Investigators focusing on the search for the elusive biomarker of concussion often ignore the fact that the diagnosis of concussion and subsequent PCS is based primarily on a subject’s subjective account of his or her symptoms. We are well aware that the reporting of those symptoms can be affected substantially by a number of “non-injury” factors. To begin with, research has shown that those with PCS commonly experience co-morbid conditions such as mood disorder, chronic pain, attention deficit hyperactivity disorder (ADHD), or the effects of somatization, all of which can result symptoms overlapping with those commonly reported in PCS. We are also aware that a number of “normal” psychological factors secondary to misattribution of symptoms, including “expectation as etiology”, the “diagnosis threat”, and the “good old days” phenomenon can influence symptom expression in that group. We are likely to be seeing an increase in the frequency of these misattribution phenomena as a result of increased availability of information related to concussion available through the popular media and Internet.

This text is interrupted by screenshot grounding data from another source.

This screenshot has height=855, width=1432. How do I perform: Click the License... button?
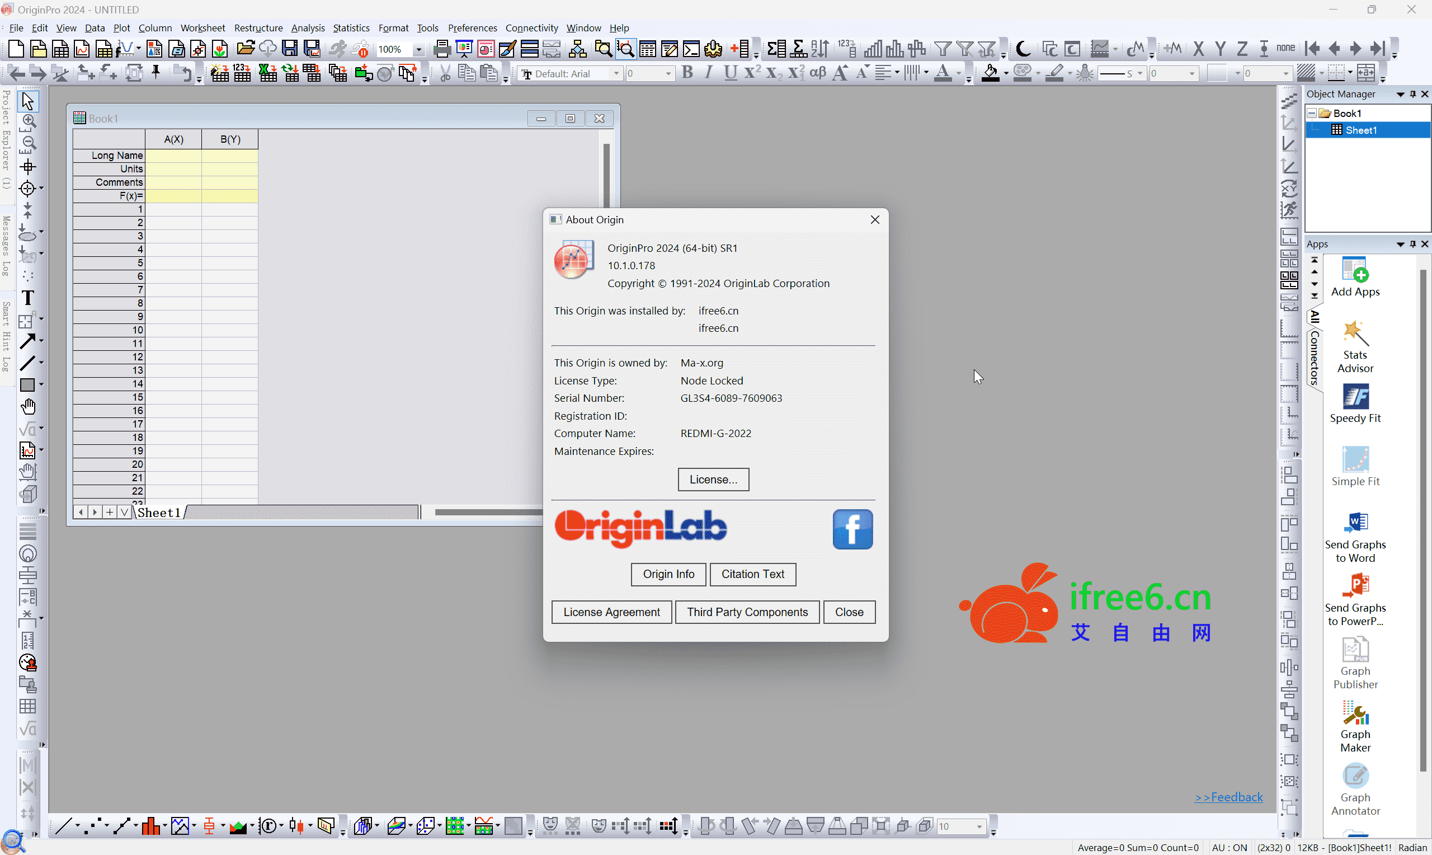click(x=713, y=479)
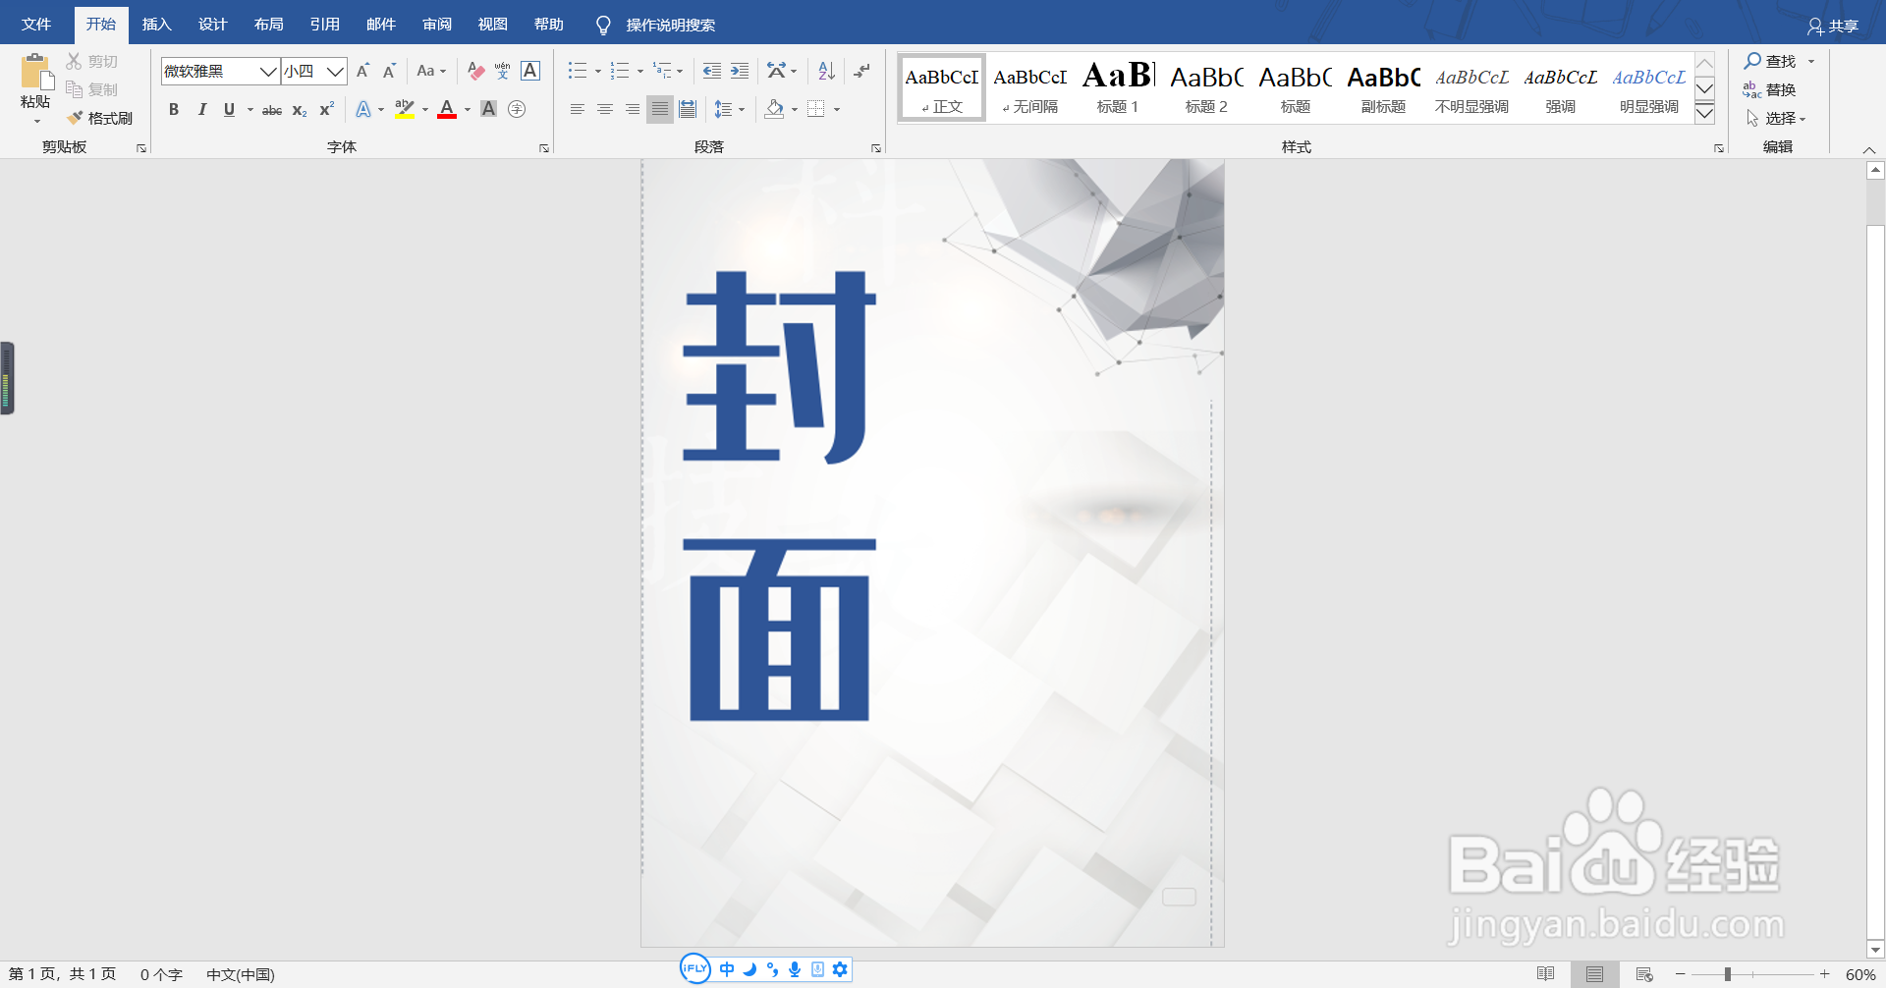Open the voice input microphone on the iFLY bar
This screenshot has height=988, width=1886.
click(x=794, y=969)
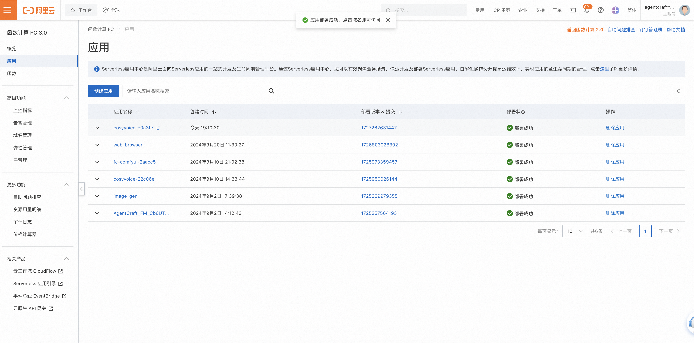Viewport: 694px width, 343px height.
Task: Sort by 部署版本 & 提交 column
Action: pyautogui.click(x=401, y=112)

Using our strengths in clinical assessment, neuropsychologists are in an excellent position to serve as those members of the treatment team who are in the best position to identify and treat the co-morbid conditions and other important “non-injury” factors that can influence the reporting of PCS symptoms in athletes and other groups.

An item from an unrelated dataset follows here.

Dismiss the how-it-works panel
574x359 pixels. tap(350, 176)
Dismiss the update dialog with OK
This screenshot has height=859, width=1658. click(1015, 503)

My belief is that the optimal time for a referral to clinical neuropsychologists in a sports concussion setting is not immediately following the injury, but when the athlete is continuing to report symptoms for a period of 14-days or more. At that relatively early time point, he or she will have passed through the typical period of symptom recovery but will have not yet reached the critical juncture when PCS symptoms have become chronic and possibly intractable in nature. A comprehensive neuropsychological evaluation using tests of cognitive functioning, self-report, and performance validity performed at that time will provide the clinician with valuable diagnostic data and information to guide recommendations for subsequent intervention. As demonstrated in clinical studies, early identification and treatment of the co-morbid conditions and psychological factors provides the most effective means known for preventing the development of long-term PCS symptoms.

In conclusion, while we can admire our field’s initial attempt to offer neuropsychological testing as the primary tool for tracking the acute symptoms of concussion in athletes, it is time to admit that these watered-down test batteries did not end up being as useful as we had hoped.  My opinion is that clinical neuropsychologists can now play a more important and useful role in the management of sports concussion by going back to where we were 20 years ago by providing evaluations of athletes using more comprehensive test batteries prior to development of chronic PCS symptoms. I am not suggesting that we return to the use of 3-6 hour test batteries with all of these athletes. We can clearly benefit from advances in test development and clinical studies of concussion to narrow our test batteries down to less than two hours, including the use of a comprehensive symptom measure such as the MMPI-2-RF. In the end, returning to the  “psychology” in neuropsychology will enable us to provide a unique perspective to the modern treatment team that has evolved for assessment and treatment of sports concussion and help many of our athletes obtain the services they need to reach a full and successful recovery.